>>
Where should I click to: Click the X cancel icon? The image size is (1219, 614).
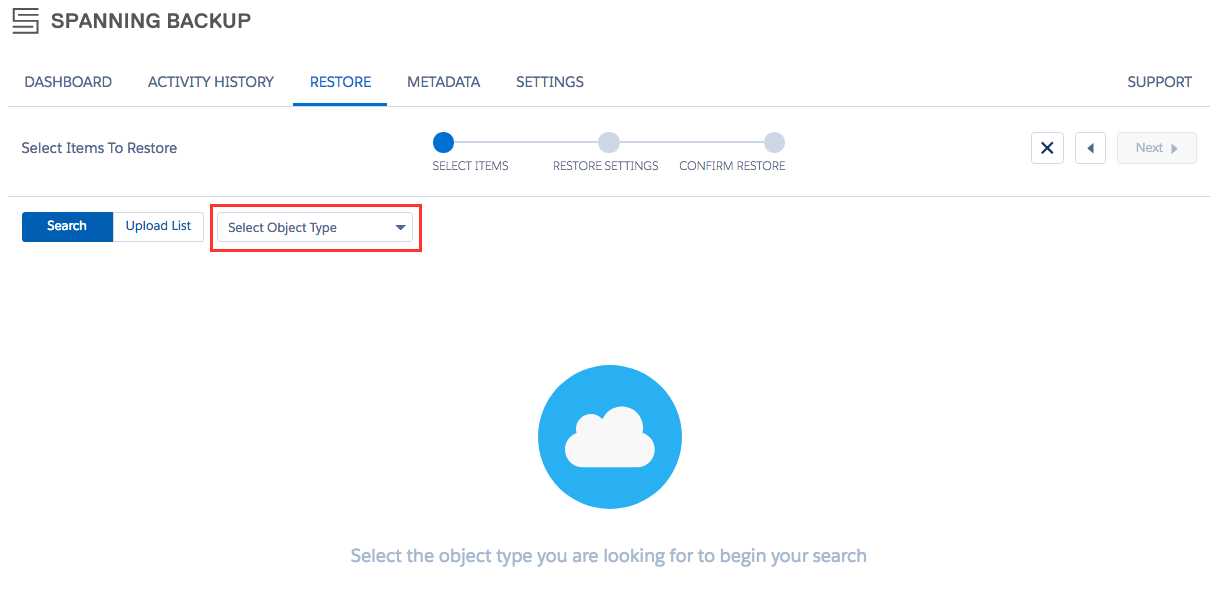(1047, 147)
<<
>>
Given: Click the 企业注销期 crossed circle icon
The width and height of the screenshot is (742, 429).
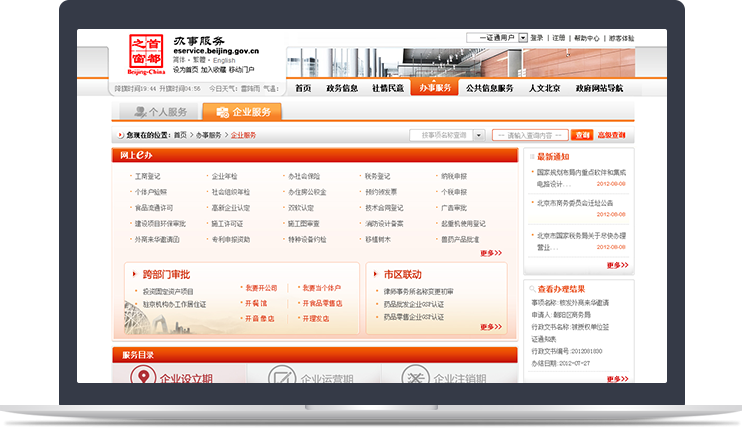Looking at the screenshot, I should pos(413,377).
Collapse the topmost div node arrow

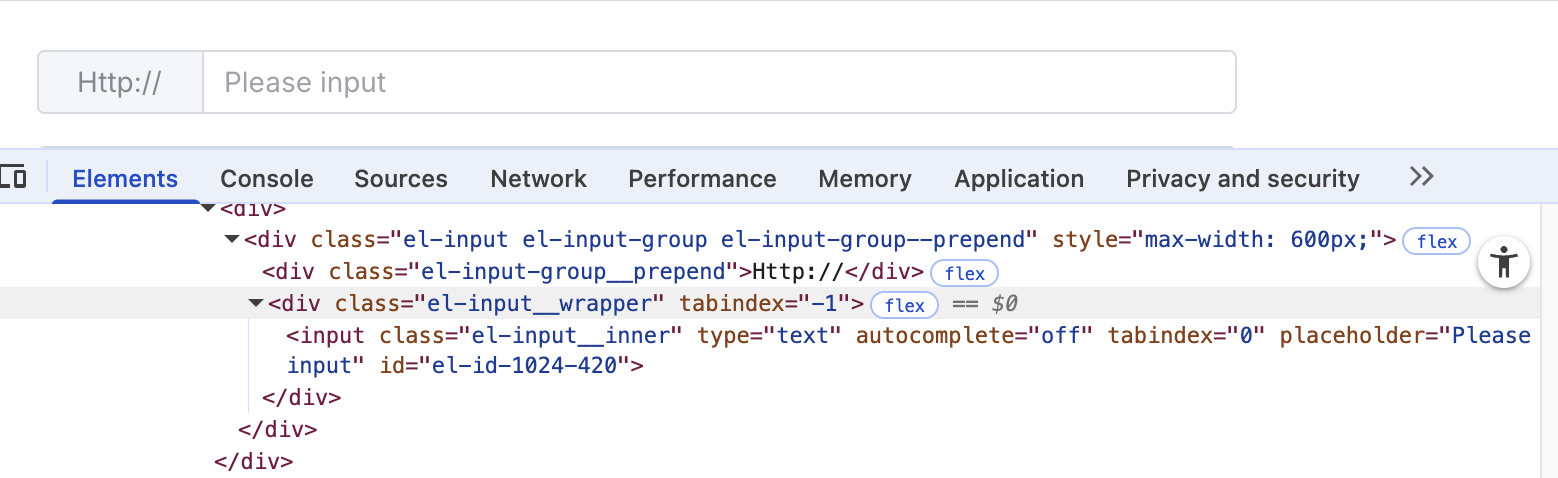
<<
◆ Problem description:
Text only, no pictures: please print exactly the lines above from the line with "The width and" up to and including the line with "Collapse the topmost div node arrow", and nothing else.

◆ Task response:
The width and height of the screenshot is (742, 429).
Looking at the screenshot, I should pos(413,377).
Collapse the topmost div node arrow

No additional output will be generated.